Quando percebe que a senhoria limpou todo o aposento dele, que estava bagunçado, em apenas uma tarde, K. pensa “mãos femininas conseguem fazer muita coisa em silêncio”. Quando vai visitar o local do tribunal e descobre que nele mora uma família, uma mulher o recebe e logo após dizer que é casada, elogia os olhos dele, e após uma conversa, diz o narrador:
“Ela acariciou a mão de K., levantou-se de um salto e correu para a janela. Involuntariamente, K. ainda tentou pegar a mão dela, mas agarrou apenas o vazio. A mulher de fato o seduzia, e ele não encontrava, apesar de refletir muito a respeito, nenhum motivo justificável para não ceder à sedução.”
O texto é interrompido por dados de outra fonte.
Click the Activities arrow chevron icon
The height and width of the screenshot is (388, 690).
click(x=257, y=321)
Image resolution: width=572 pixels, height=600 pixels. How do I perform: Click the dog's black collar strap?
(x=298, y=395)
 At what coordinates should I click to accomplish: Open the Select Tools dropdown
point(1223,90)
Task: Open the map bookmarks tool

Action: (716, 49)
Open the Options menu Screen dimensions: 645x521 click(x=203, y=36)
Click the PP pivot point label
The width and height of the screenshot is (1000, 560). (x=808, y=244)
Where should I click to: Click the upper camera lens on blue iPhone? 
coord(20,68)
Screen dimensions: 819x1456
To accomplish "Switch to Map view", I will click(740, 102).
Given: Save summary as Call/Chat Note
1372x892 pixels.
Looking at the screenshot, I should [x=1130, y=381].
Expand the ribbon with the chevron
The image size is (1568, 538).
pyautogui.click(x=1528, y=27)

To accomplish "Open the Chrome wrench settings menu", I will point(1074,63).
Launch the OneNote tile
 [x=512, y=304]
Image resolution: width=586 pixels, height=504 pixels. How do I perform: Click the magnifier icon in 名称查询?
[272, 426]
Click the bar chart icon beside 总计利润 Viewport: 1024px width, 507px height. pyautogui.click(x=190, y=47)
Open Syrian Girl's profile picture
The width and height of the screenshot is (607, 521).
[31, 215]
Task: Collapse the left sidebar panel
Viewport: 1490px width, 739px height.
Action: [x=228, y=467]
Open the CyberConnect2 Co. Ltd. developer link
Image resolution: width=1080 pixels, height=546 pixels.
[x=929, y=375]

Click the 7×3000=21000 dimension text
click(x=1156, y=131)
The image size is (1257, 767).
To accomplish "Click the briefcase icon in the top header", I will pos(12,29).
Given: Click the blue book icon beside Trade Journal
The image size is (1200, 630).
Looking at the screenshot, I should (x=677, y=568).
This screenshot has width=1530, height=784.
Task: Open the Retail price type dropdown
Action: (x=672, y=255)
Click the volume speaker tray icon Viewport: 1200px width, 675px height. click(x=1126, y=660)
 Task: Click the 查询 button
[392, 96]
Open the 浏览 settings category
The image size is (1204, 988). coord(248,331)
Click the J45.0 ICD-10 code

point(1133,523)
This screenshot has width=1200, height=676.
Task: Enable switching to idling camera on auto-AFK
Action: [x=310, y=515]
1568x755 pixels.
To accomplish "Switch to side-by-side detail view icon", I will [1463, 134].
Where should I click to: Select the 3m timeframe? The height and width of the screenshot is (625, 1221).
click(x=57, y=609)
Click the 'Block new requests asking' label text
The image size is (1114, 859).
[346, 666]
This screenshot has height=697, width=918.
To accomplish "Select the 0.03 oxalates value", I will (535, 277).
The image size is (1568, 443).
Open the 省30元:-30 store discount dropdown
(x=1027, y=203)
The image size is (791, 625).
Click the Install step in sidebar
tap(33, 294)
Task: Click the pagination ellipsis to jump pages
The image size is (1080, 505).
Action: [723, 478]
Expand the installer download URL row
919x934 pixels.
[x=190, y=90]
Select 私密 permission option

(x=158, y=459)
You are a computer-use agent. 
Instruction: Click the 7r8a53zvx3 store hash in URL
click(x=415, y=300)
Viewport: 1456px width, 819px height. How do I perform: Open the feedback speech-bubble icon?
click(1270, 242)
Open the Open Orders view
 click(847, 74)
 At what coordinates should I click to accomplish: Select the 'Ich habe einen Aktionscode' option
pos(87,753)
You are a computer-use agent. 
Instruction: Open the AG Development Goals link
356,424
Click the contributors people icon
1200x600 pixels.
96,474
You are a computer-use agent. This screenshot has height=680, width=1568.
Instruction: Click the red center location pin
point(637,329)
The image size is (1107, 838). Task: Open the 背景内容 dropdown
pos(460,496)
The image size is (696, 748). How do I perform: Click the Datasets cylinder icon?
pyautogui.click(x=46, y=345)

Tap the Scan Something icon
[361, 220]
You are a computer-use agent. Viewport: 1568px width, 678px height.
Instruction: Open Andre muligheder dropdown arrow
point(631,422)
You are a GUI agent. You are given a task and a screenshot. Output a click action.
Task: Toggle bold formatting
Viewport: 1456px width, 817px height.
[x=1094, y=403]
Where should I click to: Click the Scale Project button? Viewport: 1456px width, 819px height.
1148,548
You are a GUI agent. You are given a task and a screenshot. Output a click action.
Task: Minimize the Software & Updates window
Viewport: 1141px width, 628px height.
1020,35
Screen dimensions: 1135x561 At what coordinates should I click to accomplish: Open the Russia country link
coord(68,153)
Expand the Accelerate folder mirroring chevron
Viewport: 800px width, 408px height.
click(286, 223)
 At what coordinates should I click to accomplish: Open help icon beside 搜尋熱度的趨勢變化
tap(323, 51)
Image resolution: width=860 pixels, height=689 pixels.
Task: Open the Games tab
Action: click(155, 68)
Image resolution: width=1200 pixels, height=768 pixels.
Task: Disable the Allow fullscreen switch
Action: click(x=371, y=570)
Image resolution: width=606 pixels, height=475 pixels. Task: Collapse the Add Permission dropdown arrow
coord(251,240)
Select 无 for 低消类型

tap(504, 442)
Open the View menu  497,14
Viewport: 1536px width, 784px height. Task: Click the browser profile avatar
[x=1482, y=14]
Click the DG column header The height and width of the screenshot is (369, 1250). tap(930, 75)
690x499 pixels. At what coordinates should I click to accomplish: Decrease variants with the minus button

Em outra ocasião, ao encontrar funcionários do tribunal sendo castigados dentro do próprio banco onde trabalha, K. vê o carrasco “metido numa espécie de roupa de couro escura, que deixava nu o pescoço até bem embaixo, no peito, e os braços por inteiro”. Qualquer semelhança com o sadomasoquismo moderno é pura coincidência.

O que essas cenas mostram é um sedutor involuntário: e aqui se pode construir um paralelo bastante visível entre a relação de K. com o processo e com a questão sexual. Há sempre uma estranheza, uma brutalidade sutil, um não entendimento, uma perversidade (erótica e não) mal explicada.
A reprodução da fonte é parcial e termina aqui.